> _TASK 1_
In the passage about DARPA's Safe Genes project, how long will the project's first phase last?
> _TASK 2_
Carry on the passage about DARPA's Safe Genes project from the point where it stops.

> _PASSAGE SHOWN_
DRM for the human genome?
Fri 16 Sep 2016
The Defense Advanced Research Projects Agency (DARPA) has released more detailed specs regarding its call for proposers to contribute to the Safe Genes project, whose goal is to develop tools to reverse the malicious or accidental negative effects of gene editing in the general population.
This would involve the development of systems which can apply a kind of ‘Digital Rights Management’ to a genome, rendering it resistant to a variety of genome editors, and also able to reverse the effects of gene editing on an already-affected genome, based on the distinctive signature of various editing tools.
The first phase of the project will last two years, and contributors will need to develop countermeasures to the effects of genome editors on mice or insect embryos. The proposers are being asked to consider various de-contaminant possibilities, and to offer their own suggestions, but the inhibitors developed should be ‘capable of inhibiting multiple classes of gene editors in multiple species’.
Possible delivery mechanisms suggested include ‘small molecules, antibodies, interfering RNAs’.
Additionally, the solutions must be specific to an individual subject, and not be capable of continuing to operate if transmitted to another subject, or at a species-level.
The second phase of inhibitor testing would involve live subjects and, eventually, testing at the level of a gene drive.
DARPA invites new approaches to the potential way that the inhibitor system would be delivered, but suggests that external application, oral delivery or delivery via nucleic acids are possibilities.
One interesting aspect is that the inhibitor system must be non-toxic, not interfere with the normal process of cell reproduction, and produce ‘minimal off-target effects’.

> _GIVEN DATA_
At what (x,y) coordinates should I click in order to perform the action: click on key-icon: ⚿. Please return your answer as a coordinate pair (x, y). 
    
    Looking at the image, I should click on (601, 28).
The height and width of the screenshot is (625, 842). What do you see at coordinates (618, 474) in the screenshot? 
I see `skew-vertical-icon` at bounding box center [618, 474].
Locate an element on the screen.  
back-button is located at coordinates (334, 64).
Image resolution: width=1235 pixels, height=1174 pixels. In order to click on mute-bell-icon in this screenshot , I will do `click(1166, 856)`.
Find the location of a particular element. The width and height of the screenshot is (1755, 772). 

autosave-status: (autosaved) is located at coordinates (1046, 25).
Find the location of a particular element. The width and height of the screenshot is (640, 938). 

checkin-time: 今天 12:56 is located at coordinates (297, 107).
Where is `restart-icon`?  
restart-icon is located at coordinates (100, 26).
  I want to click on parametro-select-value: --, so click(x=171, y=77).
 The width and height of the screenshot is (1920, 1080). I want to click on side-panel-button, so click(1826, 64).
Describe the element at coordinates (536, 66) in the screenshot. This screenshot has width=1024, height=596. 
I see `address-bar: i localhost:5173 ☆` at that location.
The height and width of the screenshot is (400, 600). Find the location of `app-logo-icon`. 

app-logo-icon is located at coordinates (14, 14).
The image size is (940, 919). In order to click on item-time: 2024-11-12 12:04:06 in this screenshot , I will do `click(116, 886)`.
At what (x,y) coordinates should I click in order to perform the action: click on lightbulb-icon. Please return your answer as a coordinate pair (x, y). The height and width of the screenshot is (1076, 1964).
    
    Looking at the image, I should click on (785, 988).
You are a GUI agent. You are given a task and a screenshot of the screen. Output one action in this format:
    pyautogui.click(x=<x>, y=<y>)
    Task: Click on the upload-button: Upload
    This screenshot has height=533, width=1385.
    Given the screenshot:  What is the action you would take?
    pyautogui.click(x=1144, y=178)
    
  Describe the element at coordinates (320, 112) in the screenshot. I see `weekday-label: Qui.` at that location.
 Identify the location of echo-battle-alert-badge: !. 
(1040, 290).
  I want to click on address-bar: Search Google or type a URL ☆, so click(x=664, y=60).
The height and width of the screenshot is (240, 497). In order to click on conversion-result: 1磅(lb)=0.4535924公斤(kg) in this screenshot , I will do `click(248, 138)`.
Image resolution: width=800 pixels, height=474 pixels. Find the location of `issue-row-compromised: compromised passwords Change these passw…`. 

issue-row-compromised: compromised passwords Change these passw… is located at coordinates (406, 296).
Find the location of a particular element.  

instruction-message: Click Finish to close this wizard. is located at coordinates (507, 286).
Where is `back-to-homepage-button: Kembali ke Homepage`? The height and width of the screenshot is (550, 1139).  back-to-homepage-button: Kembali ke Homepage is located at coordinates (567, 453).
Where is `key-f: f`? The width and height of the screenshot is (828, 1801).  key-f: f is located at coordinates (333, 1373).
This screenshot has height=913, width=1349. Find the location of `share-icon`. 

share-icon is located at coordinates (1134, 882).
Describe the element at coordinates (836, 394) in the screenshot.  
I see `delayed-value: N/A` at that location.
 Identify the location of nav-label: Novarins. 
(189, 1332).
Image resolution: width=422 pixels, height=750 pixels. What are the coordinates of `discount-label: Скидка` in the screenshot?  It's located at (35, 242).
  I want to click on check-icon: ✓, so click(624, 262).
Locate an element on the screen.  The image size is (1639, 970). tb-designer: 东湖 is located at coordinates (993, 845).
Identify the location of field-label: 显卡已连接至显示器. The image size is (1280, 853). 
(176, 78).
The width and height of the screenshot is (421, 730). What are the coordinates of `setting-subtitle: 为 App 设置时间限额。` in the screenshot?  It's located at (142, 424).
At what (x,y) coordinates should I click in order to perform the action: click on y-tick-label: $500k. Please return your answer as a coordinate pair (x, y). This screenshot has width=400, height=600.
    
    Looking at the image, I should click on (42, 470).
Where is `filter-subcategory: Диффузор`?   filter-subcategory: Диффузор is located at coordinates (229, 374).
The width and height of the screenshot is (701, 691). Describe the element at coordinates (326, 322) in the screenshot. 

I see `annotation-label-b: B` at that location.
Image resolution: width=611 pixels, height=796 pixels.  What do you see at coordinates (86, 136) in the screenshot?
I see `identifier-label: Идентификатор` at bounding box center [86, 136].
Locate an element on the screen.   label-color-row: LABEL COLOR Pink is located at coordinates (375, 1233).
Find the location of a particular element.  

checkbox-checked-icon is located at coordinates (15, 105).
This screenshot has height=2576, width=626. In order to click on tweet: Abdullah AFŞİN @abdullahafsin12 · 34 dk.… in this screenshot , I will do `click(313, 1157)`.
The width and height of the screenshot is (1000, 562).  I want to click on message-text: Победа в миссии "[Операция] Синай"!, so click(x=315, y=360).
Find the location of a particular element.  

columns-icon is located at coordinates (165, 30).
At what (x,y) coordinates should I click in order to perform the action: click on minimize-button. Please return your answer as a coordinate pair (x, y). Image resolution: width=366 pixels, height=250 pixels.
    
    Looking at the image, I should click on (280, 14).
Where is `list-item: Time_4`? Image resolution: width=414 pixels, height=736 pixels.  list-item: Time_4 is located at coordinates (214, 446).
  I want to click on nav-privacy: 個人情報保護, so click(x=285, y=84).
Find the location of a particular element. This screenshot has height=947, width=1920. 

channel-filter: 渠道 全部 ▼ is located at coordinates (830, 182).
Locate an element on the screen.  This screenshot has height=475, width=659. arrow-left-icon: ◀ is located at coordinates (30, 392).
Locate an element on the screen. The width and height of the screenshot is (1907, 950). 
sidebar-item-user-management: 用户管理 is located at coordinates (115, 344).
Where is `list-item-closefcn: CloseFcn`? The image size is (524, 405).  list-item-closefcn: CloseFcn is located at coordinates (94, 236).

> _ANSWER SECTION 1_
Two years.

> _ANSWER SECTION 2_
The project’s scope appears to be both remedial and preventative as if it might be possible to develop a type of immunisation against external genetic interference – at least from editing tools that leave identifiable signs behind.
What is unclear is whether it would be necessary for an inhibitor to run through all the lines of genetic code in a genome using a wild-card search for known editor signatures, or whether a heuristic-style search would seek out the kind of behaviour modifications common to all gene editing activity.
There also seems to be the possibility to compare a genetic checksum registered when the genome was unmodified to an altered checksum after editing has taken place, and use this as a less invasive basis for establishing that genes have been artificially modified.
Though not addressed in the latest proposal request, any remedial agent would also need to not interfere with any valid gene editing that has taken place as medical science begins to investigate the possibility for therapy via direct manipulation of RNA.
The agency’s broad research remit makes it prone to initiate speculative work that’s very exciting on paper, but sometimes science-fictional in scope, and the latest release certainly follows the trend.